Black Lives DO Matter — Do the Browns Care?


By Deepak Kotwal, Pittsburgh, PA.

This is a common Hindi proverb meaning “The washerman’s dog neither belongs to the home nor the river-shore.”  Even after living in the US for decades, many Indian immigrants and naturalized citizens feel they are “Indians” living here and “Americans” while visiting India.

The police killing of George Floyd, a Black man, in broad daylight by use of excess force in Minneapolis in May triggered Black Lives Matter (BLM) protests nationwide. Many whites joined, recognizing the systemic racism against African Americans. In this, where do the BROWNS — the immigrants from India — stand? Are we like the proverbial Washerman’s Dog?  Since we are neither white nor black, do we feel it is not necessary to get involved? The BROWN youngsters here did not think so. For details, see Pallavi Muluk’s article on the BLM rally held in Oakland.
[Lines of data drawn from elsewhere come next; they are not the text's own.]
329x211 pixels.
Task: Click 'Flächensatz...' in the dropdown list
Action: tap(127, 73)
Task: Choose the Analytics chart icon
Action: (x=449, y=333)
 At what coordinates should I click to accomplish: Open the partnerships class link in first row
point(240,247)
Indian Americans have done extremely well in the US due to their in-demand, marketable cerebral skills. Among the recent immigrant groups by country, Indian Americans have high incomes and net worth, primarily because of the skewed immigration policies of the US of letting in only people with cerebral skills. Claims that our success is due to our merit, hard work and American meritocracy are only partially true. We are the beneficiaries of two broad historical developments: a large economy and the Civil Rights struggle. We generally don’t recognize how we are benefitting from the latter.

Early English and other European arrivals to North America simply grabbed the land from the Native Americans, leading to genocide and driving the Native Americans into reservations. Slavery provided free labor of kidnapped and enslaved Africans. The concept of White Supremacy (AKA manifest destiny) was the essential intellectual underpinning.
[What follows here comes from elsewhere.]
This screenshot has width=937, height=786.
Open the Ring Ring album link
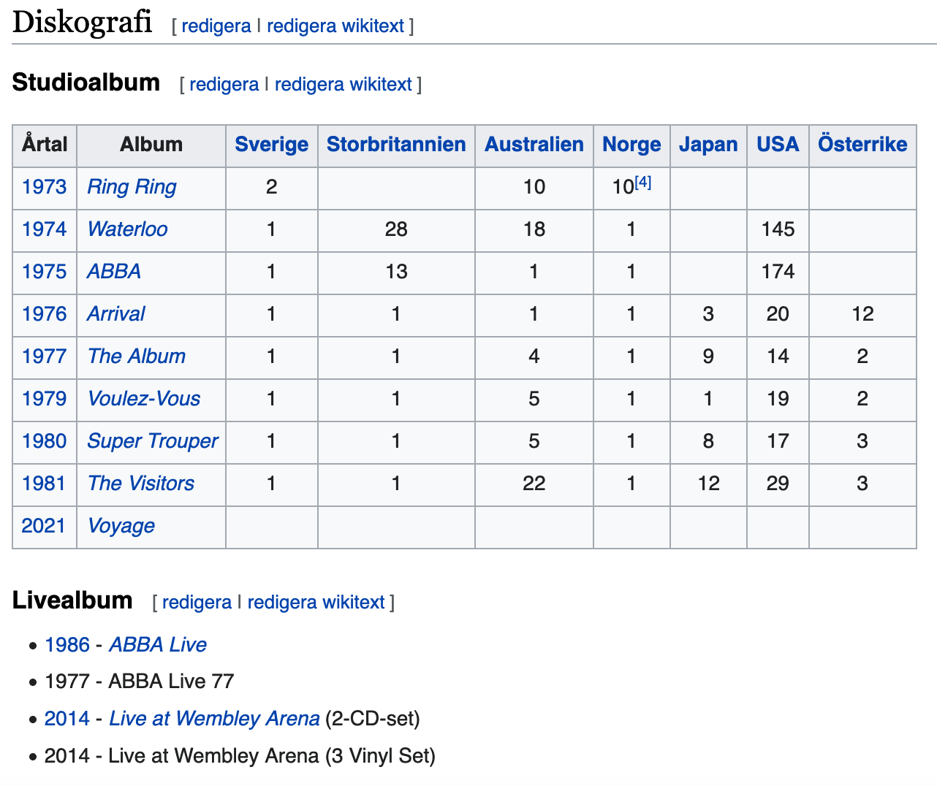coord(132,187)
Civil rights struggles followed. Even after the Civil War (1861-1865) ended with the Confederate States’ defeat and the abolition of slavery, Blacks were kept subjugated through Jim Crow laws, intimidation, and lynching. The Civil Rights Movement, led by Martin Luther King Jr, finally led to the 1964 Civil Rights Act. All later immigrants from India are the beneficiaries of the hard-won Civil Rights Act on housing, schooling, and employment.

One would think that the US would have welcomed immigrants in the expanding labor-short economy of the 19th and early 20th centuries. But the American attitude towards immigration was not only racist, but also anti-Catholic and anti-Jewish. It favored the Protestant White immigrants from Nordic countries. Various laws, such as the Chinese Exclusion Act, excluded Asian immigration. Naturally, in early 20th century, the number of Indians in the US was negligible. The few, mostly Sikhs from Punjab, working as laborers, faced racist attacks. An example is the 1907 Bellingham riots in Washington state to kick out Indians.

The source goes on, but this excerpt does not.